> Task statement
Transcribe each entry. Change nothing.

════

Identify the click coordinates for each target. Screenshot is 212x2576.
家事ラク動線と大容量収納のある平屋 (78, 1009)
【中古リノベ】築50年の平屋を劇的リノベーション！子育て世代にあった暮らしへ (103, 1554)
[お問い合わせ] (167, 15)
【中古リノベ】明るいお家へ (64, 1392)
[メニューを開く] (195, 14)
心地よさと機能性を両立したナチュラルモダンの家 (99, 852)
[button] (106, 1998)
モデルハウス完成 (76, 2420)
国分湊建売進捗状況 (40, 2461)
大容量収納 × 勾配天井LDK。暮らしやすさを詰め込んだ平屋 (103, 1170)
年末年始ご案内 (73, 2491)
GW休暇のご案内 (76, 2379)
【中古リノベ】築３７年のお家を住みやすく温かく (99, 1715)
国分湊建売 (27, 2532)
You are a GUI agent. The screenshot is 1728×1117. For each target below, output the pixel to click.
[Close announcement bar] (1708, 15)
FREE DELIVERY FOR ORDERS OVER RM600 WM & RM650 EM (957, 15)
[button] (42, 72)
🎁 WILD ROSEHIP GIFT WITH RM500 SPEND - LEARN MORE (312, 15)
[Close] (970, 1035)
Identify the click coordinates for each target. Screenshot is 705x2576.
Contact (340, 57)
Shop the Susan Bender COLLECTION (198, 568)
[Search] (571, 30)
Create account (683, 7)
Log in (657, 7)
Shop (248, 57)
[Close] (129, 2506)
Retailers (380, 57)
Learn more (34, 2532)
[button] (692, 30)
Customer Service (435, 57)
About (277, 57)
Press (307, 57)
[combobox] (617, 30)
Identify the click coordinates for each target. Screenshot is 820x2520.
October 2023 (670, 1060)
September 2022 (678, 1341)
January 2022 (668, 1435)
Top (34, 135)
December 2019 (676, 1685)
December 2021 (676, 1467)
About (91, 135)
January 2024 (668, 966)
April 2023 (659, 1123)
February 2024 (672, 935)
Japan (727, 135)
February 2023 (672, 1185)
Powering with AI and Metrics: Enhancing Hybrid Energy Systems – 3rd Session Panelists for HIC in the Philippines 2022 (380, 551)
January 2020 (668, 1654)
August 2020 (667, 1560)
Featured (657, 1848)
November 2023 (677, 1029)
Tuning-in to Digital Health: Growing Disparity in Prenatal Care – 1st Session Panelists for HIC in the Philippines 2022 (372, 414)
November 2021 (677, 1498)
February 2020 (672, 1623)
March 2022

════

> Solution for this exercise
Identify the click coordinates for each target. Screenshot is 212x2576.
家事ラク動線と大容量収納のある平屋 (78, 1009)
【中古リノベ】築50年の平屋を劇的リノベーション！子育て世代にあった暮らしへ (103, 1554)
[お問い合わせ] (167, 15)
【中古リノベ】明るいお家へ (64, 1392)
[メニューを開く] (195, 14)
心地よさと機能性を両立したナチュラルモダンの家 (99, 852)
[button] (106, 1998)
モデルハウス完成 (76, 2420)
国分湊建売進捗状況 (40, 2461)
大容量収納 × 勾配天井LDK。暮らしやすさを詰め込んだ平屋 (103, 1170)
年末年始ご案内 (73, 2491)
GW休暇のご案内 (76, 2379)
【中古リノベ】築３７年のお家を住みやすく温かく (99, 1715)
国分湊建売 (27, 2532)
You are a GUI agent. The screenshot is 1728×1117. For each target below, output the pixel to click.
[Close announcement bar] (1708, 15)
FREE DELIVERY FOR ORDERS OVER RM600 WM & RM650 EM (957, 15)
[button] (42, 72)
🎁 WILD ROSEHIP GIFT WITH RM500 SPEND - LEARN MORE (312, 15)
[Close] (970, 1035)
Identify the click coordinates for each target. Screenshot is 705x2576.
Contact (340, 57)
Shop the Susan Bender COLLECTION (198, 568)
[Search] (571, 30)
Create account (683, 7)
Log in (657, 7)
Shop (248, 57)
[Close] (129, 2506)
Retailers (380, 57)
Learn more (34, 2532)
[button] (692, 30)
Customer Service (435, 57)
About (277, 57)
Press (307, 57)
[combobox] (617, 30)
Identify the click coordinates for each target. Screenshot is 820x2520.
October 2023 (670, 1060)
September 2022 (678, 1341)
January 2022 (668, 1435)
Top (34, 135)
December 2019 (676, 1685)
December 2021 (676, 1467)
About (91, 135)
January 2024 (668, 966)
April 2023 (659, 1123)
February 2024 (672, 935)
Japan (727, 135)
February 2023 (672, 1185)
Powering with AI and Metrics: Enhancing Hybrid Energy Systems – 3rd Session Panelists for HIC in the Philippines 2022 (380, 551)
January 2020 (668, 1654)
August 2020 (667, 1560)
Featured (657, 1848)
November 2023 (677, 1029)
Tuning-in to Digital Health: Growing Disparity in Prenatal Care – 1st Session Panelists for HIC in the Philippines 2022 (372, 414)
November 2021 (677, 1498)
February 2020 (672, 1623)
March 2022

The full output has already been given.